By: Henry J. Fromage (Six Pack) –
We recently got a fan request for the Syfy “original” movie Jersey Shore Shark Attack, which is a title tailor-made for drinking. The question was… how much drinking?
The answer: a lot.
I’d write a plot synopsis, but we’ll get to the stupidities of that later. What you need to know: MTV’s Jersey Shore meets Jaws 2, Megalodon, or some such shite shark spectacle.
This is a title that tells you exactly what you’re getting into. I guess I have to give some props to the, well, props, which use practical gore effects over CGI (most of the time). Also, Joey Fatone gets eaten by a shark.
Syfy is pretty much just trolling now. Maybe at the beginning, movies like Sharktopus had that special spark of earnestness that makes “so bad they’re good” flicks like The Room and Birdemic true classics. Now it’s pure, lazy calculation, and it shows.
Populating a Jersey Shore “satire” with characters like “The Complication” and “Nooki” is Friedberg/Seltzer-level stuff. The Jersey Shore porn flick (Yes, it exists. No, I can’t explain how I know that) is a more effective parody. This is such uninspired drivel that it actually makes you appreciate how the real Jersey Shore could be so, so much worse. I went and watched an episode after this just to cleanse my palate.
I… I appreciate you now
This movie’s already going to be crap, so why not outsource your special effects to that Vietnamese sfx workshop? Surely their tiny, clever child fingers can handle 3-D rendering as well as Nike stitching.
This is pretty good, considering none of them have ever seen a shark
Perhaps they also gave the same kids a shot behind the camera, because that would make the daytime soap opera-level lighting and camerawork acceptable. Coming from any so-called professional, though, much less so…
For a movie where arguably a plot is completely unnecessary, the screenwriters sure went out of their way to shoehorn as much cliché as possible into the script. There’s no reason I can see to have a rich prepsters vs. JerseyShore townies conflict, or a corrupt developer subplot. I’m surprised the climax wasn’t a big dance-off to raise money to save the shore from getting turned into a shark-themed country club.
Paulie D. could DJ
Is Joey Fatone really some sort of guido icon? Would Ronnie and Mike really get as excited as a 12 year old girl at the prospect of a Joey Fatone concert? Really? Also, what kind of wet t-shirt contest involves swim tops underneath? Kinda defeats the purpose. These are the things that keep me awake at night…
The Syfy Channel has figured out that ratings success is as simple as coming up with a title, then expending as little effort as possible to turn it into a movie. If you want to make an hour and a half to magically feel like three and a half… voila!
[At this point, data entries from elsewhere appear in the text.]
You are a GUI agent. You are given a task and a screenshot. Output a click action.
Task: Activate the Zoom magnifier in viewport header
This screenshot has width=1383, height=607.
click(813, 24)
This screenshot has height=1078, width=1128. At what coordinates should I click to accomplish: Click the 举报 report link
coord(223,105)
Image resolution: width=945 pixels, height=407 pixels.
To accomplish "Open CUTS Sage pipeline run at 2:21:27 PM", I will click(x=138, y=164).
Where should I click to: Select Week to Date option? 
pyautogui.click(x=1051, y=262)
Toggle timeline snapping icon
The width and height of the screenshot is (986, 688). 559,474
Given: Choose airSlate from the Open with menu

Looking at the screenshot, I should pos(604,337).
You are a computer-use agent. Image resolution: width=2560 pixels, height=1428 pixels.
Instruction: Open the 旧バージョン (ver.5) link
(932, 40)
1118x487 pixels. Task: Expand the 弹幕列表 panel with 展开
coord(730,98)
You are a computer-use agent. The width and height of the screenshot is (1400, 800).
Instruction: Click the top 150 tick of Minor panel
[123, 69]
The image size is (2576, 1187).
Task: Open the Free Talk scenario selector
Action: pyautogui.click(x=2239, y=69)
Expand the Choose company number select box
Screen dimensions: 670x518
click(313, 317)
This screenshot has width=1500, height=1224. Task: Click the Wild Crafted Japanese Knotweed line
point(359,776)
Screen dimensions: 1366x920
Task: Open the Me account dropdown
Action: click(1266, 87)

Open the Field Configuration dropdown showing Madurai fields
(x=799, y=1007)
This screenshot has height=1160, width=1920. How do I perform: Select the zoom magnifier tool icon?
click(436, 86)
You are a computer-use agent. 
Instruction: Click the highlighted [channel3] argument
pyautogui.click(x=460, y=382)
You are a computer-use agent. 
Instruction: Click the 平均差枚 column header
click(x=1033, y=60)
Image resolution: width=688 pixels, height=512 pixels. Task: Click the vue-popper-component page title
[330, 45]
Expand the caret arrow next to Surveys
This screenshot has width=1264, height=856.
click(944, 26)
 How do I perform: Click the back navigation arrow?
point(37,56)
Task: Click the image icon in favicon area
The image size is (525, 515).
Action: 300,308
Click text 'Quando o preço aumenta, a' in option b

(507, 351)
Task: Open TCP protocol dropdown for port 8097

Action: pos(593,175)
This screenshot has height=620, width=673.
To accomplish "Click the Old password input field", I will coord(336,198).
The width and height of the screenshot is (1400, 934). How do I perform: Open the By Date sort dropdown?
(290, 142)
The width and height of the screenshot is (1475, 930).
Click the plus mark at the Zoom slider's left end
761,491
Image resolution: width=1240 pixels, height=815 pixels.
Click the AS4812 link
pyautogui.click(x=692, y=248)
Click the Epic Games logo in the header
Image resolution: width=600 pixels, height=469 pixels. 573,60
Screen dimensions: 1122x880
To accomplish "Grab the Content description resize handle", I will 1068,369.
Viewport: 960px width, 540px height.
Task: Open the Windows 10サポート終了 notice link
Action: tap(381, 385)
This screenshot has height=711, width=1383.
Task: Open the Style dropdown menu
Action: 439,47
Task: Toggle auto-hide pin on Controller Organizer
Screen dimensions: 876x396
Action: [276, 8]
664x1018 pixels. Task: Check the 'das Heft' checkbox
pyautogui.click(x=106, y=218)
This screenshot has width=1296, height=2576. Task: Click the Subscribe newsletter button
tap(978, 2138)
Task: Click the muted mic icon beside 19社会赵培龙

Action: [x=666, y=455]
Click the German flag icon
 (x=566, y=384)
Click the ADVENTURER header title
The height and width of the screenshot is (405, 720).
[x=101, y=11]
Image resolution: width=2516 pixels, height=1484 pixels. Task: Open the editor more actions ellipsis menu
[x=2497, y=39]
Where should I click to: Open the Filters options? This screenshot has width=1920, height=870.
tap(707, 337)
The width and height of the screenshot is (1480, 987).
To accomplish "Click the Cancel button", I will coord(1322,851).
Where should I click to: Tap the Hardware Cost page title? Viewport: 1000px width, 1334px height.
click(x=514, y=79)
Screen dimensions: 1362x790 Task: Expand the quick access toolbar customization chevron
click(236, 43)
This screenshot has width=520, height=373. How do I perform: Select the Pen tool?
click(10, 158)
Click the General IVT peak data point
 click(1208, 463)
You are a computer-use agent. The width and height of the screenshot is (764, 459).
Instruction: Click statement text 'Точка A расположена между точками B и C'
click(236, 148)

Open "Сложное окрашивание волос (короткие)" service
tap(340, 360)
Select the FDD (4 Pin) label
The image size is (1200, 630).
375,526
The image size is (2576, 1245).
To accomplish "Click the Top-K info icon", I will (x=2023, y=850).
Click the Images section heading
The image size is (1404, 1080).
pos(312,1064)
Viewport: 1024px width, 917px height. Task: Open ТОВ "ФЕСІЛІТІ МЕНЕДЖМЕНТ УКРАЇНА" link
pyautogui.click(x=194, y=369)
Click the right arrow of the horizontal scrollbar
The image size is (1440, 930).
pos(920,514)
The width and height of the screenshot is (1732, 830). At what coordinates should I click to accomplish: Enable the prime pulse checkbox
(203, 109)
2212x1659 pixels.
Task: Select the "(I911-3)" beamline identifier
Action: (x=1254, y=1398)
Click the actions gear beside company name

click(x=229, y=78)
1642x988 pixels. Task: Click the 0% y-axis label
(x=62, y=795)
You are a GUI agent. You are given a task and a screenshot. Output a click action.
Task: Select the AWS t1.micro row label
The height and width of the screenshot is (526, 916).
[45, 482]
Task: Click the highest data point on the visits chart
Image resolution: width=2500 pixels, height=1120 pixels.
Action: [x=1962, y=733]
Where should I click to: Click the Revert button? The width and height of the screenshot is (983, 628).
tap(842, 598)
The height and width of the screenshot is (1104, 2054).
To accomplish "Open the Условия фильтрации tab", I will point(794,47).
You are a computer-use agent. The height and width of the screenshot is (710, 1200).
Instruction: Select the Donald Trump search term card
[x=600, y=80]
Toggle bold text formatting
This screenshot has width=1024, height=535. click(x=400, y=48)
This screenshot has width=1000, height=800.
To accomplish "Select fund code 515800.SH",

Take a Drink: for every bizarrely bloody gore effect
Take a Drink: every time you spot a Jersey Shore TV show reference
Now Take Another: for being able to spot a Jersey Shore TV show reference
Do a Shot: every time you see poor, poor Tony Sirico. He was on The Sopranos, for fuck’s sake
Do a Shot: whenever you see “reporter” Vinnie. Now that seems career-appropriate.